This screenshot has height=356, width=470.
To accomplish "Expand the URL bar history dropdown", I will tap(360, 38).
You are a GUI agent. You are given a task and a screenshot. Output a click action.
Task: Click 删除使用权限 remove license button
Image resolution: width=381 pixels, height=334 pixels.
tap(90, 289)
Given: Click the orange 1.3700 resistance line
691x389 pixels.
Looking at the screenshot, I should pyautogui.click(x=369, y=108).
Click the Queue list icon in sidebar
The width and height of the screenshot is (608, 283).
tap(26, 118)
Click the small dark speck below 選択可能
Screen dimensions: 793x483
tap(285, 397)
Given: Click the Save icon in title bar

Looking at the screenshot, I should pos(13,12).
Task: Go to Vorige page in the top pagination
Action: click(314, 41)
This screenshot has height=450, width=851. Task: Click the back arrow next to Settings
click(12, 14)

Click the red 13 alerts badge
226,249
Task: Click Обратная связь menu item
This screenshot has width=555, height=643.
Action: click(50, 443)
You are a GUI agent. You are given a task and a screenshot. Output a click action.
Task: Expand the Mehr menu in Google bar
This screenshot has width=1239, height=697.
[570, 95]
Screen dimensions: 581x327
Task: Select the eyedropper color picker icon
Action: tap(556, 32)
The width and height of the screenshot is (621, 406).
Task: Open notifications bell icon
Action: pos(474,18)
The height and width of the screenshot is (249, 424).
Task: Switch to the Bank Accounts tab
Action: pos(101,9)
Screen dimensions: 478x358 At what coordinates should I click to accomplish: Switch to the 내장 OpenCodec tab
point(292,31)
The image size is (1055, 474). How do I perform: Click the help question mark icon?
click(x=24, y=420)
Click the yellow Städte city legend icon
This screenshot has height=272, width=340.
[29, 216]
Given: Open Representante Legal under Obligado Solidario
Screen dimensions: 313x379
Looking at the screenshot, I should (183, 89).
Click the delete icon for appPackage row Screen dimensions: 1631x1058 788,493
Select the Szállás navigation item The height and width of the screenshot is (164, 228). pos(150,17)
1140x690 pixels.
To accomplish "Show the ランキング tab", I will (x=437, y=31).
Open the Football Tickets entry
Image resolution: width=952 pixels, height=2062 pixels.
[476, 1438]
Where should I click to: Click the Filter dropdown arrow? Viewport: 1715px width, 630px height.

Work order >> Your response should consist of the listing, reproduced exactly.

Result >>
This screenshot has height=356, width=470.
To accomplish "Expand the URL bar history dropdown", I will tap(360, 38).
You are a GUI agent. You are given a task and a screenshot. Output a click action.
Task: Click 删除使用权限 remove license button
Image resolution: width=381 pixels, height=334 pixels.
tap(90, 289)
Given: Click the orange 1.3700 resistance line
691x389 pixels.
Looking at the screenshot, I should pyautogui.click(x=369, y=108).
Click the Queue list icon in sidebar
The width and height of the screenshot is (608, 283).
tap(26, 118)
Click the small dark speck below 選択可能
Screen dimensions: 793x483
tap(285, 397)
Given: Click the Save icon in title bar

Looking at the screenshot, I should pos(13,12).
Task: Go to Vorige page in the top pagination
Action: click(314, 41)
This screenshot has height=450, width=851. Task: Click the back arrow next to Settings
click(12, 14)

Click the red 13 alerts badge
226,249
Task: Click Обратная связь menu item
This screenshot has width=555, height=643.
Action: click(50, 443)
You are a GUI agent. You are given a task and a screenshot. Output a click action.
Task: Expand the Mehr menu in Google bar
This screenshot has width=1239, height=697.
[570, 95]
Screen dimensions: 581x327
Task: Select the eyedropper color picker icon
Action: tap(556, 32)
The width and height of the screenshot is (621, 406).
Task: Open notifications bell icon
Action: pos(474,18)
The height and width of the screenshot is (249, 424).
Task: Switch to the Bank Accounts tab
Action: pos(101,9)
Screen dimensions: 478x358 At what coordinates should I click to accomplish: Switch to the 내장 OpenCodec tab
point(292,31)
The image size is (1055, 474). How do I perform: Click the help question mark icon?
click(x=24, y=420)
Click the yellow Städte city legend icon
This screenshot has height=272, width=340.
[29, 216]
Given: Open Representante Legal under Obligado Solidario
Screen dimensions: 313x379
Looking at the screenshot, I should (183, 89).
Click the delete icon for appPackage row Screen dimensions: 1631x1058 788,493
Select the Szállás navigation item The height and width of the screenshot is (164, 228). pos(150,17)
1140x690 pixels.
To accomplish "Show the ランキング tab", I will (x=437, y=31).
Open the Football Tickets entry
Image resolution: width=952 pixels, height=2062 pixels.
[476, 1438]
Where should I click to: Click the Filter dropdown arrow? Viewport: 1715px width, 630px height.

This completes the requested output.